§ **GIVEN DATA**:

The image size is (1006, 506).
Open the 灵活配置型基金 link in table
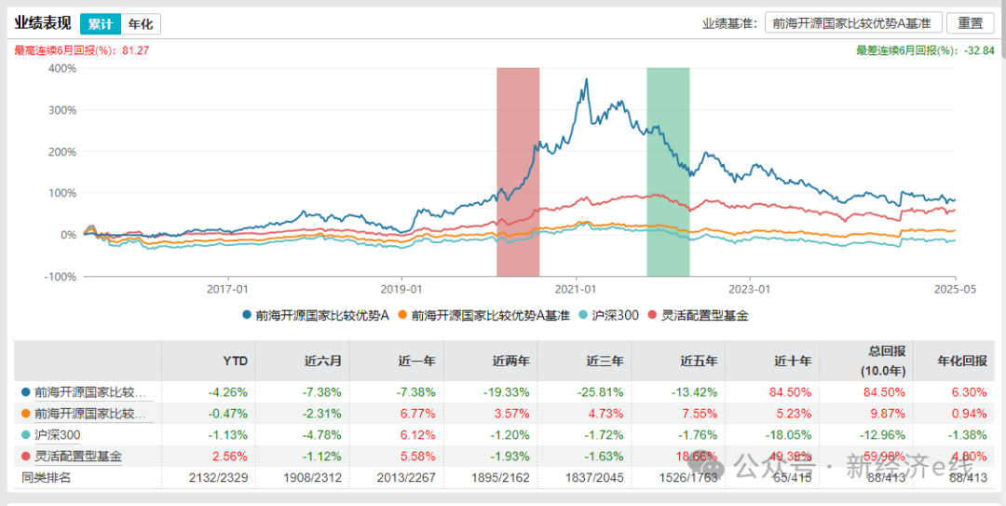(77, 457)
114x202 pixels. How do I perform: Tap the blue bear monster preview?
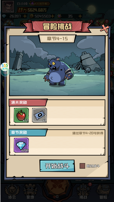[x=59, y=71]
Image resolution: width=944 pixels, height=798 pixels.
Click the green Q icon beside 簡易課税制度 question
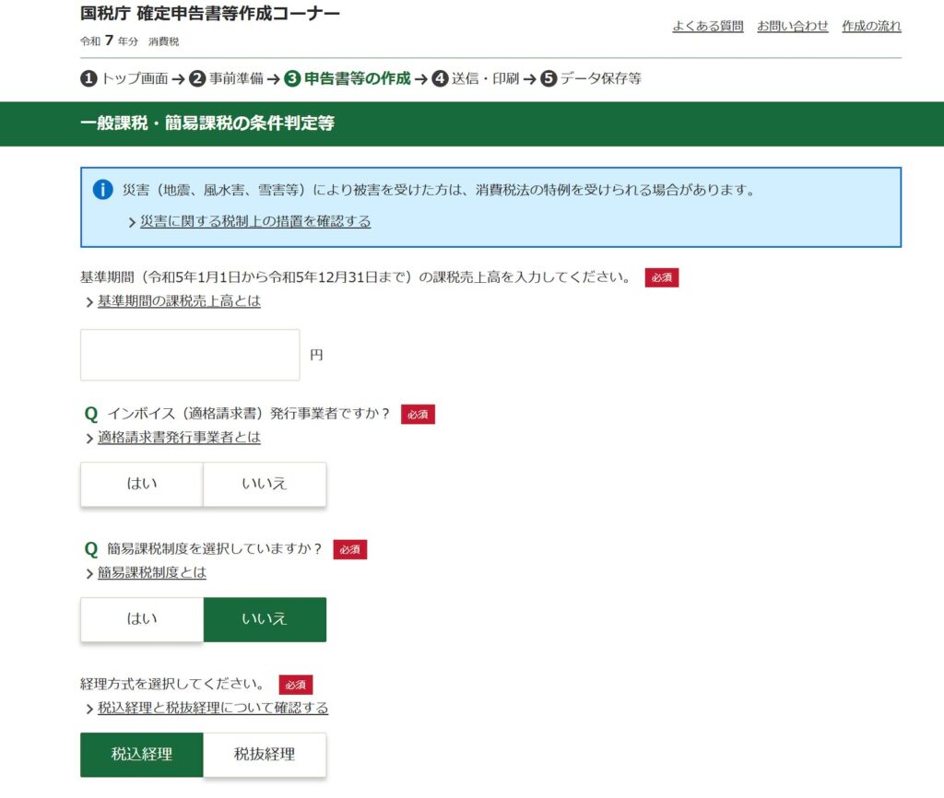91,549
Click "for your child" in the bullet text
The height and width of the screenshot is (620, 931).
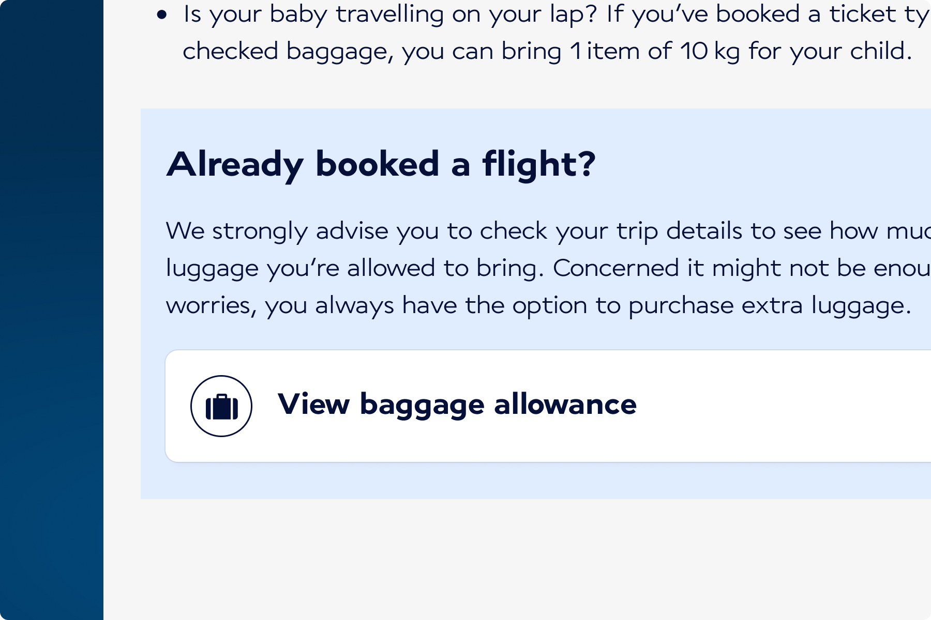(x=830, y=52)
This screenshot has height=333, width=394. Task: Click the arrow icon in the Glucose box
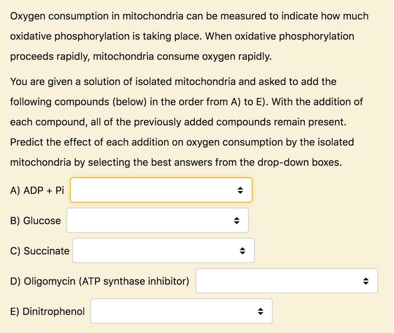[x=237, y=220]
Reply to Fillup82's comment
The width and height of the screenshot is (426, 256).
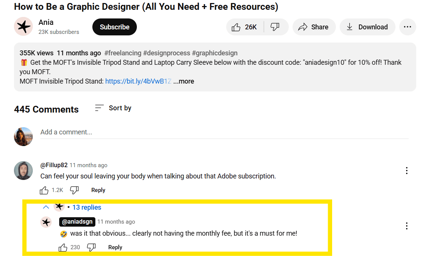pyautogui.click(x=98, y=190)
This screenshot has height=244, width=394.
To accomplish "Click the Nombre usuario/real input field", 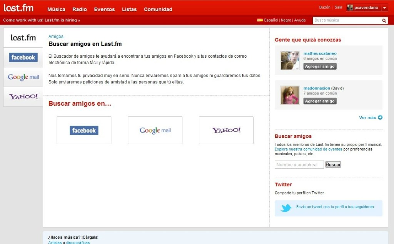I will tap(299, 165).
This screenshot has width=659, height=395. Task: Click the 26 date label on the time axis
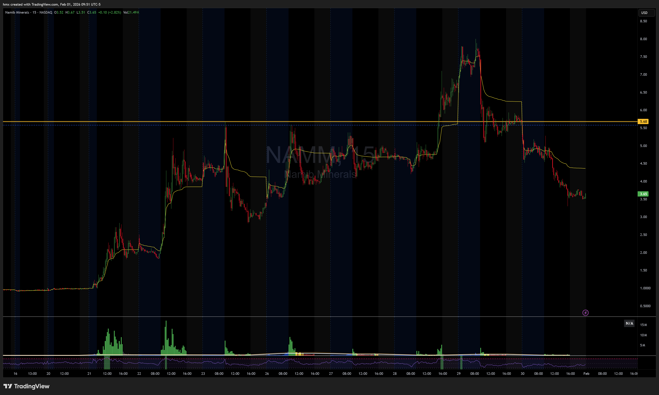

§ **EXERCISE REQUIREMENTS**:
List every line of the items above that contains the string "width", copying each one in full. The match is case-sensitive.

§ **RESULT OF THE TASK**:
Image resolution: width=944 pixels, height=798 pixels.
The height and width of the screenshot is (620, 931).
This screenshot has height=333, width=394. Task: Click the arrow icon in the Glucose box
The width and height of the screenshot is (426, 256).
This screenshot has height=244, width=394.
This screenshot has width=659, height=395. Task: Click the 26 date label on the time axis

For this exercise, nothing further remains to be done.